### [Set task]
Repeat every one of the following entries verbatim, omitting the pictures.

□ □ □ □ □

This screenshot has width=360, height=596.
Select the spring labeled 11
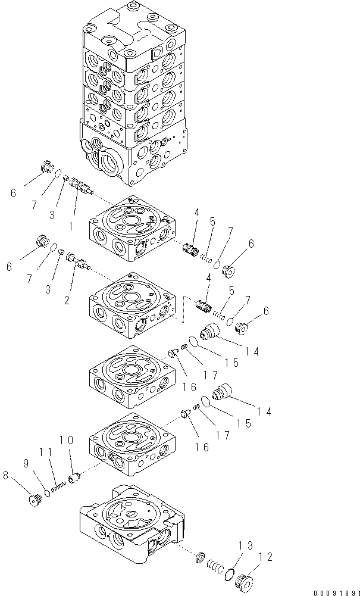[58, 485]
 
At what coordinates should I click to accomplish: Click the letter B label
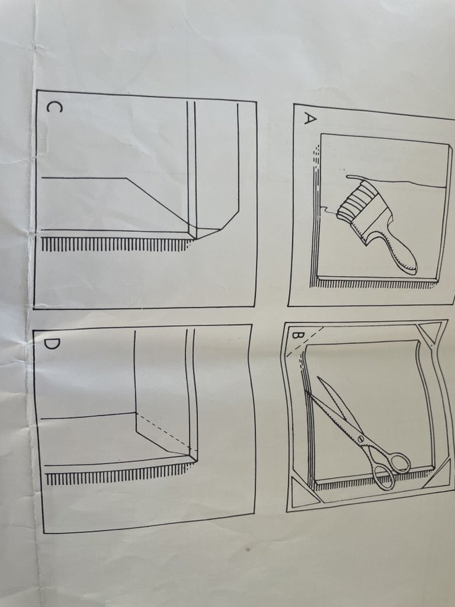pos(297,335)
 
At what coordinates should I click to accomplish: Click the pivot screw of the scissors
pos(361,438)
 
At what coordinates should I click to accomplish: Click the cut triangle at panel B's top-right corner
pos(433,332)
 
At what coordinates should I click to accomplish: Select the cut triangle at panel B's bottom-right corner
pos(439,475)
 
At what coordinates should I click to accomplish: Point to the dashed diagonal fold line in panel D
pos(166,433)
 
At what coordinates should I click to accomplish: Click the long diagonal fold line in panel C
pos(158,204)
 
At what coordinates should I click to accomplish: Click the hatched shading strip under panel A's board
pos(375,283)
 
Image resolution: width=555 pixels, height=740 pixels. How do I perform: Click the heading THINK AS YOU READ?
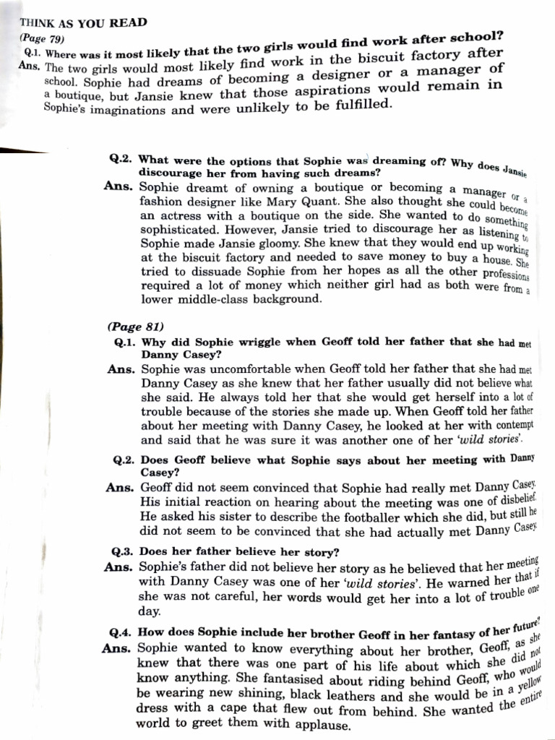tap(84, 22)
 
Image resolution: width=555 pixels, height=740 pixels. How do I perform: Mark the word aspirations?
tap(379, 92)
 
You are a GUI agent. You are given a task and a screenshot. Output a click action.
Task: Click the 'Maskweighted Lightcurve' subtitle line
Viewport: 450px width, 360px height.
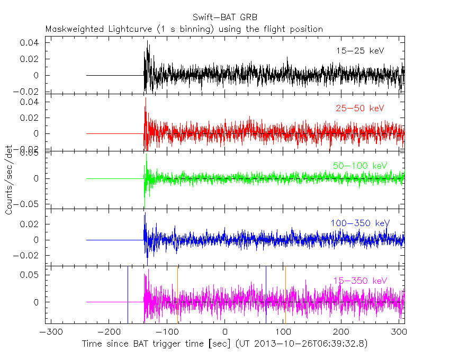coord(184,29)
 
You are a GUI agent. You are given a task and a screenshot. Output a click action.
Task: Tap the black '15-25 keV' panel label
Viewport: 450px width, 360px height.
coord(359,51)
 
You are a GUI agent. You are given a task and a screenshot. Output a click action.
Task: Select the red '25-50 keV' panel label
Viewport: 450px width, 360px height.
coord(359,109)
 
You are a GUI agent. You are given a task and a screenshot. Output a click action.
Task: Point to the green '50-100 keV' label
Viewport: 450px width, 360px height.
coord(360,166)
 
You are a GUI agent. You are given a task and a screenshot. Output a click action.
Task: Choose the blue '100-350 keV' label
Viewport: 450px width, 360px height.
coord(359,223)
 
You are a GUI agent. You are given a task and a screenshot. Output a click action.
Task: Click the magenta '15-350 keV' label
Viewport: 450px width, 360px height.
coord(360,281)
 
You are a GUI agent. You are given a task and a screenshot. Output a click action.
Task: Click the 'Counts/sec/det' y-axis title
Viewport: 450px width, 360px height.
coord(9,180)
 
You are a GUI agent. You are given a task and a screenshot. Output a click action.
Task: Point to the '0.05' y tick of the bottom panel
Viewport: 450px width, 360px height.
coord(31,275)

□ □ □ □ □

### [Solution to the problem]
This screenshot has width=360, height=596.
Select the spring labeled 11
[58, 485]
 
At what coordinates should I click to accomplish: Click the letter B label
pos(297,335)
 
At what coordinates should I click to accomplish: Click the pivot screw of the scissors
pos(361,438)
 
At what coordinates should I click to accomplish: Click the cut triangle at panel B's top-right corner
pos(433,332)
 
At what coordinates should I click to accomplish: Select the cut triangle at panel B's bottom-right corner
pos(439,475)
 
At what coordinates should I click to accomplish: Point to the dashed diagonal fold line in panel D
pos(166,433)
 
At what coordinates should I click to accomplish: Click the long diagonal fold line in panel C
pos(158,204)
 
At what coordinates should I click to accomplish: Click the hatched shading strip under panel A's board
pos(375,283)
 
Image resolution: width=555 pixels, height=740 pixels. How do I perform: Click the heading THINK AS YOU READ?
tap(84, 22)
 
Image resolution: width=555 pixels, height=740 pixels. How do I perform: Mark the word aspirations?
tap(379, 92)
 
You are a GUI agent. You are given a task and a screenshot. Output a click action.
Task: Click the 'Maskweighted Lightcurve' subtitle line
Viewport: 450px width, 360px height.
coord(184,29)
 
You are a GUI agent. You are given a task and a screenshot. Output a click action.
Task: Tap the black '15-25 keV' panel label
Viewport: 450px width, 360px height.
coord(359,51)
 
You are a GUI agent. You are given a task and a screenshot. Output a click action.
Task: Select the red '25-50 keV' panel label
Viewport: 450px width, 360px height.
coord(359,109)
 
You are a GUI agent. You are given a task and a screenshot. Output a click action.
Task: Point to the green '50-100 keV' label
Viewport: 450px width, 360px height.
coord(360,166)
 
You are a GUI agent. You are given a task and a screenshot. Output a click action.
Task: Choose the blue '100-350 keV' label
Viewport: 450px width, 360px height.
coord(359,223)
 
You are a GUI agent. You are given a task and a screenshot. Output a click action.
Task: Click the magenta '15-350 keV' label
Viewport: 450px width, 360px height.
coord(360,281)
 
You are a GUI agent. You are given a task and a screenshot. Output a click action.
Task: Click the 'Counts/sec/det' y-axis title
Viewport: 450px width, 360px height.
coord(9,180)
 
You are a GUI agent. You are given a task and a screenshot. Output a click action.
Task: Point to the '0.05' y tick of the bottom panel
Viewport: 450px width, 360px height.
coord(31,275)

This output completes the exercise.